● What is expected
In the listing below, edit the part that opens with the line containing "Identify the location of crm." and closes with the line containing "Looking at the image, I should click on (1881, 119).", replacing "Actions" with "Filters" and leaving everything else unchanged. Give back only those lines.
* Start Task inputs *
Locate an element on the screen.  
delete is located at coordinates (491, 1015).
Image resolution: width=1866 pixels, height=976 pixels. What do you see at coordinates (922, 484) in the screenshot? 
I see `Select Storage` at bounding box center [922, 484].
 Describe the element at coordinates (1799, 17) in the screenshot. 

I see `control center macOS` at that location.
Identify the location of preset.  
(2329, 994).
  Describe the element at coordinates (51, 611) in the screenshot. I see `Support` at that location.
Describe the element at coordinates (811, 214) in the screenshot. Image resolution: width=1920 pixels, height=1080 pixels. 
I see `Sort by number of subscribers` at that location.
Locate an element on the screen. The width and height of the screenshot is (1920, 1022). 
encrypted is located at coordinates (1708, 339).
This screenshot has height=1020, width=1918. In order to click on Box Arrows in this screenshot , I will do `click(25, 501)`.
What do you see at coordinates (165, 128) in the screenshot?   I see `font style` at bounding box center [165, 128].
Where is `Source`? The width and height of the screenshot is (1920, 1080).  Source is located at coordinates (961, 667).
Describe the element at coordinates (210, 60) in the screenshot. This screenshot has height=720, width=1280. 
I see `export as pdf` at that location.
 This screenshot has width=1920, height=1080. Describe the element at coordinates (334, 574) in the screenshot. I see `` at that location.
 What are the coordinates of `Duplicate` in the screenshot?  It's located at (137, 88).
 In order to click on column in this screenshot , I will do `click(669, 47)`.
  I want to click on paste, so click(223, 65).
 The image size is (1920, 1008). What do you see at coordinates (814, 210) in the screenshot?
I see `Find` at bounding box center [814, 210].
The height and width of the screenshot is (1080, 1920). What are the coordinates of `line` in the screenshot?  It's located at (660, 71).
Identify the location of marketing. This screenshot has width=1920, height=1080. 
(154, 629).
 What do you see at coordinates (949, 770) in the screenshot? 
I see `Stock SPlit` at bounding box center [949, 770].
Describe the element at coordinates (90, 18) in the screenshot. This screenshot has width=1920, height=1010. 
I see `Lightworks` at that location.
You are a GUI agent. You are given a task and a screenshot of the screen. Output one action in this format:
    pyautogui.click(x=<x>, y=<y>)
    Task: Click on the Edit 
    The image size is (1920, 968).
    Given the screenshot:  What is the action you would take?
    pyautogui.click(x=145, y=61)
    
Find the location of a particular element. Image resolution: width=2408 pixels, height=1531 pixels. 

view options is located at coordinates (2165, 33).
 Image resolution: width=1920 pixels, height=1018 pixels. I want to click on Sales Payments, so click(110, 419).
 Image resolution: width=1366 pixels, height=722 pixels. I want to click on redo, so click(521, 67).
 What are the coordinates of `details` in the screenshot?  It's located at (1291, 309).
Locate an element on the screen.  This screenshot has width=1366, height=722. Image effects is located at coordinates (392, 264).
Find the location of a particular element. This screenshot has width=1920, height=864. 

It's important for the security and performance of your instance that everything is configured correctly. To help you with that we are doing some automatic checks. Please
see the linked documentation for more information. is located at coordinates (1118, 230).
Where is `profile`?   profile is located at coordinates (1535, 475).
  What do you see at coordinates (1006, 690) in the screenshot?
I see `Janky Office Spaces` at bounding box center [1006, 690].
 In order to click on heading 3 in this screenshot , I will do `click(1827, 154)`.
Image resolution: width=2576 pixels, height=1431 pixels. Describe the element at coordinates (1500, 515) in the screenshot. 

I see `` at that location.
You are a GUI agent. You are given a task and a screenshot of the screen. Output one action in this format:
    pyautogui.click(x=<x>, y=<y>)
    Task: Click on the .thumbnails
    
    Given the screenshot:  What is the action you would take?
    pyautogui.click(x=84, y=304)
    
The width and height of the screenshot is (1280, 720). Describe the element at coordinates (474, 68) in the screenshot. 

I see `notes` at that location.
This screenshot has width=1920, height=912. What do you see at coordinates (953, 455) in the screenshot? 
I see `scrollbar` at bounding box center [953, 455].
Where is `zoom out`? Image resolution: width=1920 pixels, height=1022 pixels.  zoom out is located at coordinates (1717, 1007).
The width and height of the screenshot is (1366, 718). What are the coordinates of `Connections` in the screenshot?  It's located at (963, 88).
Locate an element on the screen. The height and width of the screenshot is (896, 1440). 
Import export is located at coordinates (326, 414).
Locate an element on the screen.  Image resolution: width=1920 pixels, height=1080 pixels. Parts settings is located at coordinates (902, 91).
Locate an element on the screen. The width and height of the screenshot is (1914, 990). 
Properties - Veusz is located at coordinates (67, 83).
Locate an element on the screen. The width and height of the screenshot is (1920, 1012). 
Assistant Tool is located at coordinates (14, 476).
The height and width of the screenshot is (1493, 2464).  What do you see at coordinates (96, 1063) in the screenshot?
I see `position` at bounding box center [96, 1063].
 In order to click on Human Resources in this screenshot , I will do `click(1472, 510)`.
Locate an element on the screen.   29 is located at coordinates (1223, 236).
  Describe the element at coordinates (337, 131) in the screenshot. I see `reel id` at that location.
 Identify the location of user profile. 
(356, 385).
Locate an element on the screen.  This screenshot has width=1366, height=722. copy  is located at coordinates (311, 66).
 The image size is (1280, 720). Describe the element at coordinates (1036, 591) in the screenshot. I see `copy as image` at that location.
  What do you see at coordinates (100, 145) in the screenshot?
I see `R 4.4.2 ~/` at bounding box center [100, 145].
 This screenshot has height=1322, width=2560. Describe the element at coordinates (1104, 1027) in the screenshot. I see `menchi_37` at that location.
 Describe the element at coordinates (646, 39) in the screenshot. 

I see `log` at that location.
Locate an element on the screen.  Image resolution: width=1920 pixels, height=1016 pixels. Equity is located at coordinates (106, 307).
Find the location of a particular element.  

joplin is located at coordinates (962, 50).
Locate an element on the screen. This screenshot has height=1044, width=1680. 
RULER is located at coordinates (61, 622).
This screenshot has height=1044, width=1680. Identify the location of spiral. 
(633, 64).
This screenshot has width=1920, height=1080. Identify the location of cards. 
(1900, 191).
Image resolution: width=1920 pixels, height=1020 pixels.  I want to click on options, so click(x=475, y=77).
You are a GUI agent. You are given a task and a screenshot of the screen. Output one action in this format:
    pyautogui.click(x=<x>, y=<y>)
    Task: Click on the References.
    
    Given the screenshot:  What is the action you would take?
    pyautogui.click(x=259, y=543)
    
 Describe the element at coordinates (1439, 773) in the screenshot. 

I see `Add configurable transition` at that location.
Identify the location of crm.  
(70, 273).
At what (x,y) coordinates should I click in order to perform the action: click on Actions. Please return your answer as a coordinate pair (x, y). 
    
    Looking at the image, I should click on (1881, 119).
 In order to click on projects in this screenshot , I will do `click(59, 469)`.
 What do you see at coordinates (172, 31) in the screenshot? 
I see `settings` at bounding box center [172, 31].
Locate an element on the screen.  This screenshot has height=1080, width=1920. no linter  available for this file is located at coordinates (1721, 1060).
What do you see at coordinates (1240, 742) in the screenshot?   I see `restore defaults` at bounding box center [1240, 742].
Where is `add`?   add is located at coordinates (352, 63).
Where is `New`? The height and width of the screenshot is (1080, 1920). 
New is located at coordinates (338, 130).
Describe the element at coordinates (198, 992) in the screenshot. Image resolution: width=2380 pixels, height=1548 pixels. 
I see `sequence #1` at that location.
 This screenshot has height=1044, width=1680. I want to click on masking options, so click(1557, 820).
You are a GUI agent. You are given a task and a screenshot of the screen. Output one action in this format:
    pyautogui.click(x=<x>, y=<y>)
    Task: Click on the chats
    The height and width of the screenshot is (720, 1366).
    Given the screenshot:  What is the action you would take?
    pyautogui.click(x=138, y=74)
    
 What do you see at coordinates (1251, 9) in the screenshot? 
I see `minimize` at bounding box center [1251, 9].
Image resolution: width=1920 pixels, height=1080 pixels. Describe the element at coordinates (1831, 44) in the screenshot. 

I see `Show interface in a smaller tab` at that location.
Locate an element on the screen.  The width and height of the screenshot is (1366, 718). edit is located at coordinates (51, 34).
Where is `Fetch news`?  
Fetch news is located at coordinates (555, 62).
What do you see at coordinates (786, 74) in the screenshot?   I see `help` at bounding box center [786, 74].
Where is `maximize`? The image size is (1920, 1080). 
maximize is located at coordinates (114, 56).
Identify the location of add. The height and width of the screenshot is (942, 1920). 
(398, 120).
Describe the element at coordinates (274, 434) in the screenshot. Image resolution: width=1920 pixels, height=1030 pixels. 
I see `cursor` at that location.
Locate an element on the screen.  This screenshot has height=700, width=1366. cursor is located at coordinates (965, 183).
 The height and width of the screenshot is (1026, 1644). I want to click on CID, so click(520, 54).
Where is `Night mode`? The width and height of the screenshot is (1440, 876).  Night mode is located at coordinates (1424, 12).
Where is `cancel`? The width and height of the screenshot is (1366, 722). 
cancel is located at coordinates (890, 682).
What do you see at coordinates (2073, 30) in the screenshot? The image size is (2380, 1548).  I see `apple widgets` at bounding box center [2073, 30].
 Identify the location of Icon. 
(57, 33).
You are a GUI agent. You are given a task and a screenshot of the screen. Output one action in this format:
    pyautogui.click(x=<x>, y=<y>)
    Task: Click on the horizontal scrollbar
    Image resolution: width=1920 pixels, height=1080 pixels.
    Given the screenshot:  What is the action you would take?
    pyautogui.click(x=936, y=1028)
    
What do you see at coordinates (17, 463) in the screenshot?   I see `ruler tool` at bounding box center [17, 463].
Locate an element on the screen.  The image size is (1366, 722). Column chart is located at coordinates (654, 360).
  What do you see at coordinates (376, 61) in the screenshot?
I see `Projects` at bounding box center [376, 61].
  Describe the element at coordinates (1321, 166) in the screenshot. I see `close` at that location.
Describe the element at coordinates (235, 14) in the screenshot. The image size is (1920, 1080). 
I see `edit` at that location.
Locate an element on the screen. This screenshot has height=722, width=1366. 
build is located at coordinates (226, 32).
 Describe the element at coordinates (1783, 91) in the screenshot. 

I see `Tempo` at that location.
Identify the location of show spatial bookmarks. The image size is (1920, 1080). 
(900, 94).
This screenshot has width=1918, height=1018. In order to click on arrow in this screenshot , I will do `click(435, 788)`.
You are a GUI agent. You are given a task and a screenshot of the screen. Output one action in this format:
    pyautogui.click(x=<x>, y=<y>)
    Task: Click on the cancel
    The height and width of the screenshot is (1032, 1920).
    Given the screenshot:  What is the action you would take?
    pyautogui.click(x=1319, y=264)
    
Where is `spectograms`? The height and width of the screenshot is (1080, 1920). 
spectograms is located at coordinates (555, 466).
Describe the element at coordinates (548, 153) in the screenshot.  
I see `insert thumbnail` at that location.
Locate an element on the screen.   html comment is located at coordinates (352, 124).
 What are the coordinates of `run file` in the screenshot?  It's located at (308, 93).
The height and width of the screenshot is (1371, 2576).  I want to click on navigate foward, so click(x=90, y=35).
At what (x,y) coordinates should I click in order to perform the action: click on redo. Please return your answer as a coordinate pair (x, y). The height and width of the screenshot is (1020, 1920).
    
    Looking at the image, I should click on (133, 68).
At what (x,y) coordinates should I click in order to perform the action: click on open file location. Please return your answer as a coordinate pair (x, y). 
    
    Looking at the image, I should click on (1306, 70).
* End Task inputs *
● Finished answer
Identify the location of crm.  
(70, 273).
At what (x,y) coordinates should I click in order to perform the action: click on Filters. Please return your answer as a coordinate pair (x, y). 
    
    Looking at the image, I should click on (1881, 119).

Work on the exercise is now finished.